AllezCannes June 7, 2018
In anticipation of the FIFA 2018 Men's World Cup, I decided to challenge my R skills with a small project: Create an application that maps out the birth location of all the players participating in the tournament. The application is located here. The data was scraped on June 5, 2018, and could be subject to change until June 13, 2018.
The app is simple to use: Each marker shown indicates a player born in that location representing the national squad of the corresponding flag. You can select a particular country using the drop down (or the search bar) on the top right of the webpage to look at that squad's players. Hover on a marker to see the player's name, and click on it to get more information about him. Click on "more info" to be redirected to the player's Wikipedia page. Zoom in and out of the map, as some players are born in the same city, and their markers can therefore be clustered close together.
The application is hosted on http://www.shinyapps.io for free. The app will disable after 25 hours per month of usage. My apologies if it takes off and the app is given the proverbial hug of death.

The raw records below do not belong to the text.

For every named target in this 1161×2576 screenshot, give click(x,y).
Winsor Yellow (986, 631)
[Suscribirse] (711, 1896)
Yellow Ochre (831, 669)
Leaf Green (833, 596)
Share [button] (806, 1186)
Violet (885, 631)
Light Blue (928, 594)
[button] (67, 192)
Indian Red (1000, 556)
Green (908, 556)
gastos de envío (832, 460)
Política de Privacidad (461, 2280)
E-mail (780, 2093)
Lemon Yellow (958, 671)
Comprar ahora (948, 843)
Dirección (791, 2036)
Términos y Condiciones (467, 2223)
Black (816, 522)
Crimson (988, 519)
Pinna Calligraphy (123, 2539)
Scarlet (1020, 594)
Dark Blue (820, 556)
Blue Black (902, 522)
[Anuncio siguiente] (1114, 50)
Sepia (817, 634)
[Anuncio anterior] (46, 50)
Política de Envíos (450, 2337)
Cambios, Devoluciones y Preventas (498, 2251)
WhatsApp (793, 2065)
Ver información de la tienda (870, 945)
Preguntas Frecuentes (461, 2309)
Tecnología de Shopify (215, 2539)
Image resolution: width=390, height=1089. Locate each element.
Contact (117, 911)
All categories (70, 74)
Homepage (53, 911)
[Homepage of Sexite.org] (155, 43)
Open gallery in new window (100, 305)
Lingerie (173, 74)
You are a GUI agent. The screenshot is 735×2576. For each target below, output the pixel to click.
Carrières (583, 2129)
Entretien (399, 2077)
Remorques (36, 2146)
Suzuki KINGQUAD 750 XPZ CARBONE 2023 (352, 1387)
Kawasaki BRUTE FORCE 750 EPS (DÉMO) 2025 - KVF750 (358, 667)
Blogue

Note that I only know what Wikipedia knows. This means that the accuracy of the information listed is only as good as Wikipedia. Specifically, some players (notably Saudi and a couple of South Korean players) do not have their birth city shown on Wikipedia. In those cases, I just picked the center of the country.
All work was done in R, a free and open-sourced programming language used for data analysis and visualization. In the spirit of open-sourced software, I've provided all my code in this github repository. If you want to run the code on your own computer, you can download R here, and I highly suggest using the R Studio IDE, available for download here.
The code used to scrape and clean the data is located here, and the code that powers the application linked above can be found here.
The "Extracting WC Players" file goes through the following process:
-
Scrape this Wikipedia's page for the names of the countries and the groups they belong to, as well as the names and links to the players making up each of the squads.
-
For each of the players, scrape their info box on their respective wikipedia page, as well as the link to their image (if any).
-
Cleaning/Tidying the information scraped.
-
Updating the names of cities or countries that have changed since the player's birth (e.g. West or East Germany, Leningrad, Soviet Union, etc.)
-
Look up the longitude and latitude coordinates of the cities using Google Maps API. While this is free to use, it limits to 2,500 searches per day. Since there are 736 players, this can be a limitation when I mess up and have to re-run stuff.
-
Give a slight random shock to the coordinates to avoid the markers of players born in the same city to be on top of each other. Obviously, I don't know their place of birth anymore than what Wikipedia says, so the locations are meaningless if you zoom to the city level (in fact, some markers for players born in port cities may be located in the water - this does not indicate that the player was born at sea).
Finally, ALLEZ LES BLEUS !!!